As has already been explained, that's not how gravity works. For ages people thought gravity affected lighter and heavier objects differently. In his famous "Tower of Pisa" experiment, Galileo proved otherwise. Historians currently debate whether Galilieo actually did the experiment, but the result is valid nonethless and has been repeated many times, including on the moon: http://en.wikipedia.org/wiki/Galileo's_Leaning_Tower_of_Pisa_experiment

Whether falling objects on the earth's surface, on the moon, or in outer space, the same principle applies. So your concern about the earth's gravity pulling away a loose chunk of asteroid won't happen.

It's true at much closer distances tidal forces can puts stress on the object, but that doesn't pull chunks away from it. I doubt Apophis will be close enough for tidal forces to be a factor.

slang
2010-Jun-03, 10:56 PM
antoniseb mentions the Roche Limit (http://en.wikipedia.org/wiki/Roche_limit). That, and some of the links, is a great entry point to do some reading about how asteroids 'n stuff behave around bigger objects, like planets. If HelenofBorg looks anything like Seven of Nine, I'm a fan. :)

DrRocket
2010-Jun-04, 12:03 AM
I want to spell out for HelenOfBorg something implicit in DrRocket's message here. The Earth won't pull something onto itself from this asteroid as it zooms by. The asteroid and the rocks resting on it are all on the same trajectory zooming past the Earth. Now, IF Apophis were to pass within the Roche limit of the Earth, loose rocks would separate from it, and depart the Earth vicinity in slightly different orbits from the main rock... but it won't get that close.

Yes. Absolutely correct, and you get the point.

The important words are loose, slightly and IF within the Roche limit.

The Roche limit of the Earth is a bit under 6400 km, and if the asteroid comes that close the predictions are quite erroneous. The are satellites well outside that limit.

Even if the asteroid were to come withing the Roche limit the dispersion in trajectors of loose pieces woudl be fairly small. at least initially.

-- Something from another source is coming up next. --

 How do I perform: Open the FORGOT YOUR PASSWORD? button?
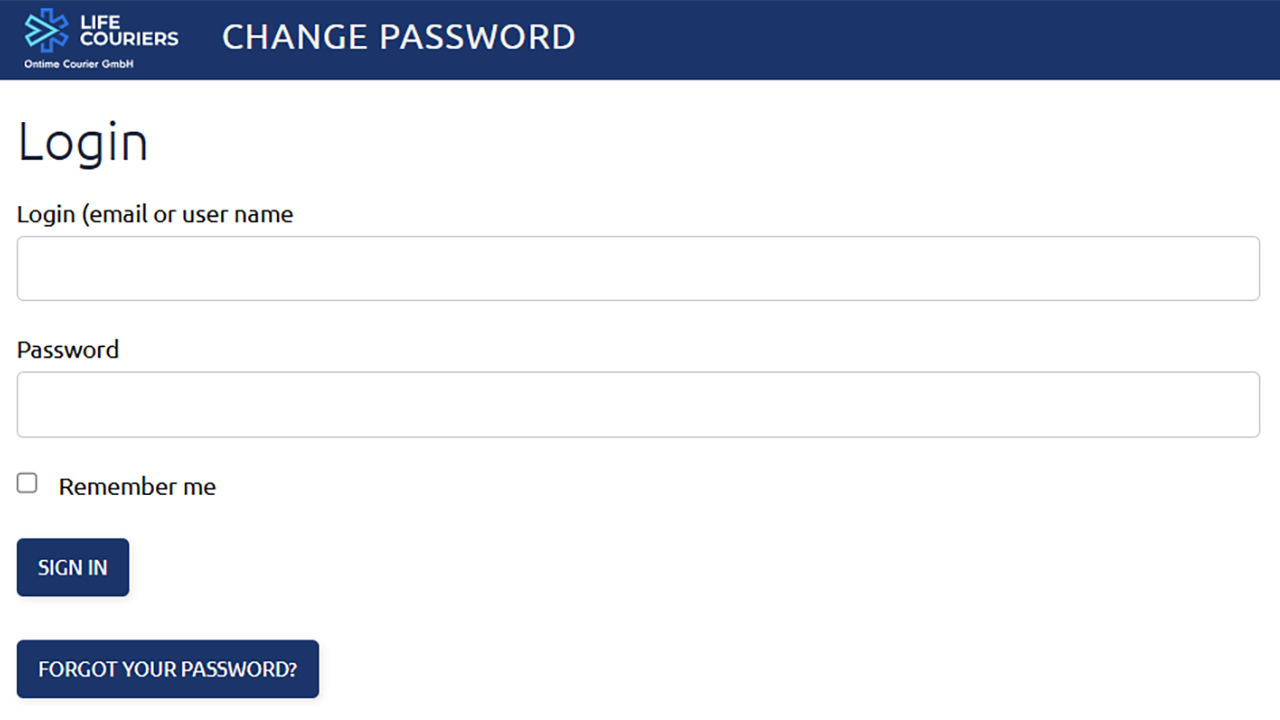click(x=168, y=669)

And it is important to recognize that the Roche limit is the point at which the tidal gradient of the Earth's gravity overcomes the self-gravity of the asteroid, which is pretty small. The point is that the Roche limit considers only gravitational forces within the asteroid, an no other cohesive forces. So "loose" means really loose, like dry sand rather than wet sand, or powder snow rather than packed snow.

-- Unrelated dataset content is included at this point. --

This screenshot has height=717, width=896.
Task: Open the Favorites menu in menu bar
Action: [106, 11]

Some others have noted differential light pressure, which does exist, and is also miniscule -- completely irrelevant except over much longer time spans that what applies to a near-term encounter with the Earth.

If one wants one can nitpick anything, as there are all sorts of negligible effects. No doubt someone will bring up quantum tunneling.

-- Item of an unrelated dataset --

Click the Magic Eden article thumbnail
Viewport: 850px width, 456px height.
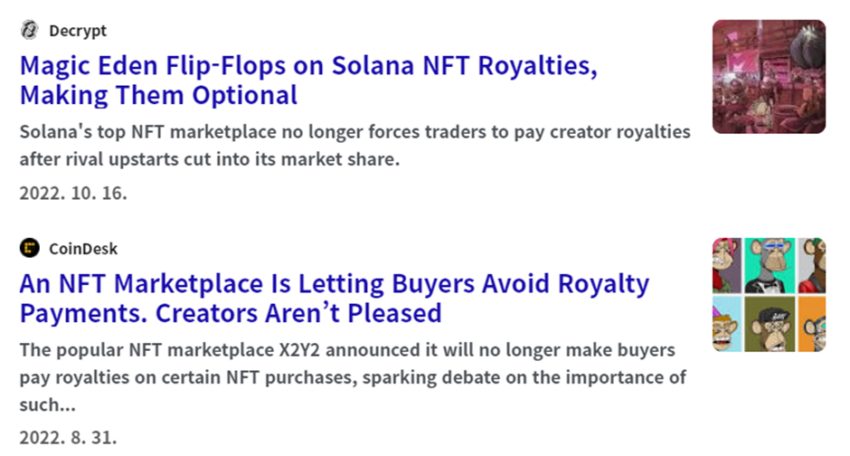769,76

But the bottom line is either the predictions are wrong and Apophis will hit us, or they are right and it will zoom by, close but not close enough. There is no appreciable chance of a middle ground where some of it hits us and the rest passes by.

Jeff Root
2010-Jun-04, 06:44 AM
One of the main things that could and should be inferred from
my post above is that the uncertainty in the orbit is due to limited
observations, and that additional observations do not necessarily
change the predicted orbit, but may just reduce the uncertainty
in the prediction. With measurements over only a small part of
one or two orbits, the prediction might be that Apophis will be at
a particular location at a particular time, with an uncertainty of
plus or minus so many miles and so many minutes. With more
measurements over a larger portion of more different orbits,
prediction of the location and time might be unchanged, but the
uncertainties in that location and time are greatly reduced.
That can reduce the probability of collision from large to zero.